Swetismic chords are of pattern 2 in the 11-odd-limit, meaning that there are 6 triads, 15 tetrads and 6 pentads, for a total of 27 distinct chord structures.
There are six swetismic triads, consisting of three pairs of chords in inverse relationship:
- 1-7/5-12/7 with steps 7/5-11/9-7/6, and its inverse
- 1-7/6-10/7 with steps 7/6-11/9-7/5;
- 1-7/6-9/7 with steps 7/6-11/10-14/9, and its inverse
- 1-14/9-12/7 with steps 14/9-11/10-7/6;
- 1-9/7-7/5 with steps 9/7-12/11-10/7, and its inverse
- 1-10/7-14/9 with steps 10/7-12/11-9/7.
There are fifteen swetismic tetrads, consisting of three palindromic (self-inverse) chords and six pairs of chords in inverse relationship.

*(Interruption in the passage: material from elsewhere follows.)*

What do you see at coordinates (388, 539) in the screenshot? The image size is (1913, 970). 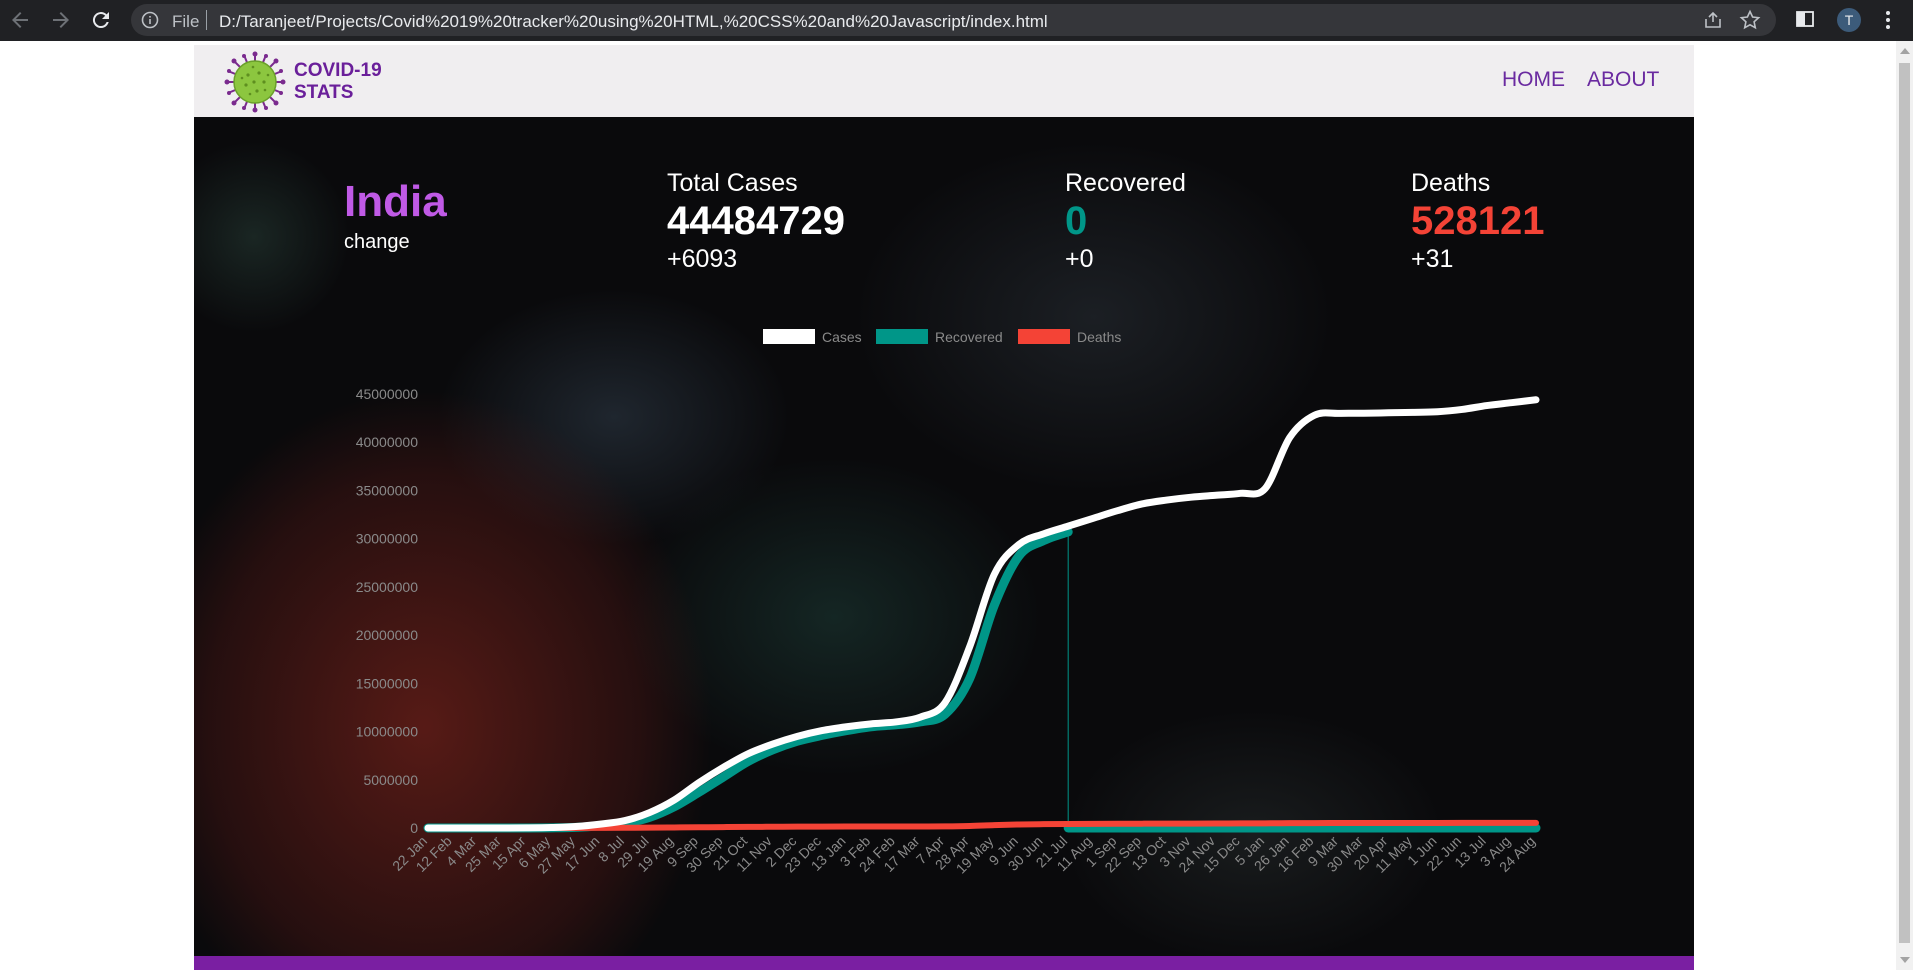 I see `y-tick-label: 30000000` at bounding box center [388, 539].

The palindromic tetrads are:
- 1-7/6-9/7-3/2 with steps 7/6-11/10-7/6-4/3;
- 1-6/5-7/5-12/7 with steps 6/5-7/6-11/9-7/6;
- 1-9/7-7/5-9/5 with steps 9/7-12/11-9/7-10/9.
The six pairs are:
- 1-9/7-3/2-11/6 with steps 9/7-7/6-11/9-12/11, and its inverse
- 1-7/6-3/2-18/11 with steps 7/6-9/7-12/11-11/9;
- 1-7/6-9/7-10/7 with steps 7/6-11/10-10/9-7/5, and its inverse
- 1-7/5-14/9-12/7 with steps 7/5-10/9-11/10-7/6;
- 1-7/6-9/7-18/11 with steps 7/6-11/10-14/11-11/9, and its inverse
- 1-14/11-7/5-18/11 with steps 14/11-11/10-7/6-11/9;
- 1-7/6-10/7-11/6 with steps 7/6-11/9-9/7-12/11, and its inverse
- 1-9/7-11/7-11/6 with steps 9/7-11/9-7/6-12/11;
- 1-7/6-9/7-11/6 with steps 7/6-11/10-10/7-12/11, and its inverse
- 1-10/7-11/7-11/6 with steps 10/7-11/10-7/6-12/11; and
- 1-10/7-14/9-12/7 with steps 10/7-12/11-11/10-7/6, and its inverse
- 1-7/6-9/7-7/5 with steps 7/6-11/10-12/11-10/7.
Finally, there are six swetismic pentads coming in three pairs:
- 1-7/6-9/7-3/2-11/6 with steps 7/6-11/10-7/6-11/9-12/11, and its inverse
- 1-7/6-9/7-3/2-18/11 with steps 7/6-11/10-7/6-12/11-11/9;
- 1-7/6-10/7-5/3-11/6 with steps 7/6-11/9-7/6-11/10-12/11, and its inverse
- 1-7/6-10/7-5/3-20/11 with steps 7/6-11/9-7/6-12/11-11/10; and
- 1-7/6-9/7-10/7-11/6 with steps 7/6-11/10-10/9-9/7-12/11, and its inverse
- 1-9/7-10/7-11/7-11/6 with steps 9/7-10/9-11/10-7/6-12/11.
If we are willing to consider the 15-odd-limit, there are also 15-odd-limit swetismic tetrads of 1-9/7-3/2-7/4, 1-7/6-3/2-12/7, 1-11/9-10/7-5/3 and 1-7/6-15/11-5/3 with steps 9/7-7/6-7/6-8/7, 7/6-9/7-8/7-7/6, 11/9-7/6-7/6-6/5 and 7/6-7/6-11/9-6/5.
Equal temperaments with swetismic chords include 19, 22, 31, 41, 53, 58, 72, 80, 94, 103, 111, 121, 130, 152, 183, 205, 224, 354, 537, 578, 761d, 1115de, 1339de, 1491de, 1715de and 1845de.